El presidente Javier Milei dio a luz una sádica resolución que permite otorgar aumentos salariales a los funcionarios públicos que reduzcan personal en sus áreas. Según la medida, la compensación se calculará en función del ahorro presupuestario generado por los despidos.
En los laberintos del poder, donde las decisiones moldean destinos y las palabras pueden herir más que las armas, emerge una pregunta inquietante: ¿Se infiltró el sadismo en el ejercicio de la política?
Lejos de limitarse a la mera competencia por el control, ciertos comportamientos y discursos sugieren una escalofriante inclinación a infligir daño, humillación y sufrimiento, no como un efecto colateral, sino como una herramienta estratégica.

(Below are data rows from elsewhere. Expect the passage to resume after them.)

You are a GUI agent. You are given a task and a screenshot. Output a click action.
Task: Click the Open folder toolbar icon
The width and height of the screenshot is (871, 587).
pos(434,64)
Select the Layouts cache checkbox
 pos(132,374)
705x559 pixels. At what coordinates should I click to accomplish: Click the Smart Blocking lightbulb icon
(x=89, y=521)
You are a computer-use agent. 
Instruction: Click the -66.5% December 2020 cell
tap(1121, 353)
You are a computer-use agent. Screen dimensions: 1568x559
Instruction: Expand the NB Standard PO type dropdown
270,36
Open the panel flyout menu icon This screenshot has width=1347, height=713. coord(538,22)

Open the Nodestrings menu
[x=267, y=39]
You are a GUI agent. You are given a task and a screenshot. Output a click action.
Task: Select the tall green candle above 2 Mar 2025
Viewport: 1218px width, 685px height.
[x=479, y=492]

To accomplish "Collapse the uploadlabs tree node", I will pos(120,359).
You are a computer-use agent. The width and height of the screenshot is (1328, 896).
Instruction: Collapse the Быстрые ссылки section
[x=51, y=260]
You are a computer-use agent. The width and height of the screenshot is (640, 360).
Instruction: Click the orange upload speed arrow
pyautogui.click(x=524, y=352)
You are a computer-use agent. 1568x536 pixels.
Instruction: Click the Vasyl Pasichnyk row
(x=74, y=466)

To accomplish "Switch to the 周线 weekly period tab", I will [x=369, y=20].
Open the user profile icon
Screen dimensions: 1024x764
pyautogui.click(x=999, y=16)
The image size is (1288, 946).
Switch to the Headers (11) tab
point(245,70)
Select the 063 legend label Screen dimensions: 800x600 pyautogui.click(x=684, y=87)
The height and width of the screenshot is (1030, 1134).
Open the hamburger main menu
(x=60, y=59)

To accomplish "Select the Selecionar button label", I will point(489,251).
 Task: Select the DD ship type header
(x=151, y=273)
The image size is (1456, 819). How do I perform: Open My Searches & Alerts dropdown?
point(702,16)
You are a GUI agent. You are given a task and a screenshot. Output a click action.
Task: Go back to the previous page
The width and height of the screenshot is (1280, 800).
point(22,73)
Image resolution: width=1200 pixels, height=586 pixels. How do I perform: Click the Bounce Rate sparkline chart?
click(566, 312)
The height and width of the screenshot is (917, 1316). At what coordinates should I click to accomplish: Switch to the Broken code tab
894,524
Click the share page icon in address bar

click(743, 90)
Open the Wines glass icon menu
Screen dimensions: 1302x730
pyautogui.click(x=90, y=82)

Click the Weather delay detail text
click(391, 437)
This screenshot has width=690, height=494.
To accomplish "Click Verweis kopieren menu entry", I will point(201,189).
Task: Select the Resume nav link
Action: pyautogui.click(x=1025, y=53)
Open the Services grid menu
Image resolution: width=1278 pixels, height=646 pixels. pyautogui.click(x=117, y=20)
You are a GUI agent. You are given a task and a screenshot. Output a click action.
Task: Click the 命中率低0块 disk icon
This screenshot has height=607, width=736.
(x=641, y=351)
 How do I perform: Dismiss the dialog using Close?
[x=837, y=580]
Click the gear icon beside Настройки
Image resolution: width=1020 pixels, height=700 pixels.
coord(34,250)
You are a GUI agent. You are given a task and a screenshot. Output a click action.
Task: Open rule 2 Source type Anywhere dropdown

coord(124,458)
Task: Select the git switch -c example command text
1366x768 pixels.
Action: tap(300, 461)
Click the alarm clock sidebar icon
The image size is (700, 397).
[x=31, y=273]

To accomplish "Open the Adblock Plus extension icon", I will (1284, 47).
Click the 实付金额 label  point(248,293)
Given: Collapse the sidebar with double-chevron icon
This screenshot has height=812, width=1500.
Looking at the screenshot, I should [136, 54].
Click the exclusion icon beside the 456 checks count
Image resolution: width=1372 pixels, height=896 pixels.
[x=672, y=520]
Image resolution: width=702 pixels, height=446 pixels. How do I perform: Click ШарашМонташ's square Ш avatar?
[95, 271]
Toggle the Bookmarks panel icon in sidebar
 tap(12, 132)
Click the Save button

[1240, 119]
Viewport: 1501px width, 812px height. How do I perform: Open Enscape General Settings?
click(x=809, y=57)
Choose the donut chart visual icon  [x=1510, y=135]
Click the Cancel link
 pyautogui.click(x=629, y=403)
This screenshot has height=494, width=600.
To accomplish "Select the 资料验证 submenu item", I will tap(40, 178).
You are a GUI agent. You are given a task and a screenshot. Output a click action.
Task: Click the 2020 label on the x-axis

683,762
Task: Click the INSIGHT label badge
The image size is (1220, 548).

El término sadismo, tradicionalmente asociado a la patología individual, comienza a resonar en el análisis del panorama político contemporáneo.
No se trata necesariamente de un diagnóstico clínico, sino de la observación de patrones de conducta que reflejan una obtención de placer o satisfacción a través del sufrimiento ajeno.
En la arena política, esto puede manifestarse de diversas formas, a menudo disfrazadas bajo la retórica de la firmeza, la defensa de principios o incluso el humor ácido.
El gobierno de Javier Milei destila discurso de odio, polarización extrema, incitación a la división, la demonización del otro, propagación de narrativas que fomentan la hostilidad, desprecio por la empatía y la compasión, frialdad ante el sufrimiento ajeno, la negación de la realidad de las víctimas y la falta de sensibilidad ante las consecuencias humanas de las políticas implementadas. Estas características pueden ser interpretadas como una manifestación de una desconexión emocional que roza la crueldad.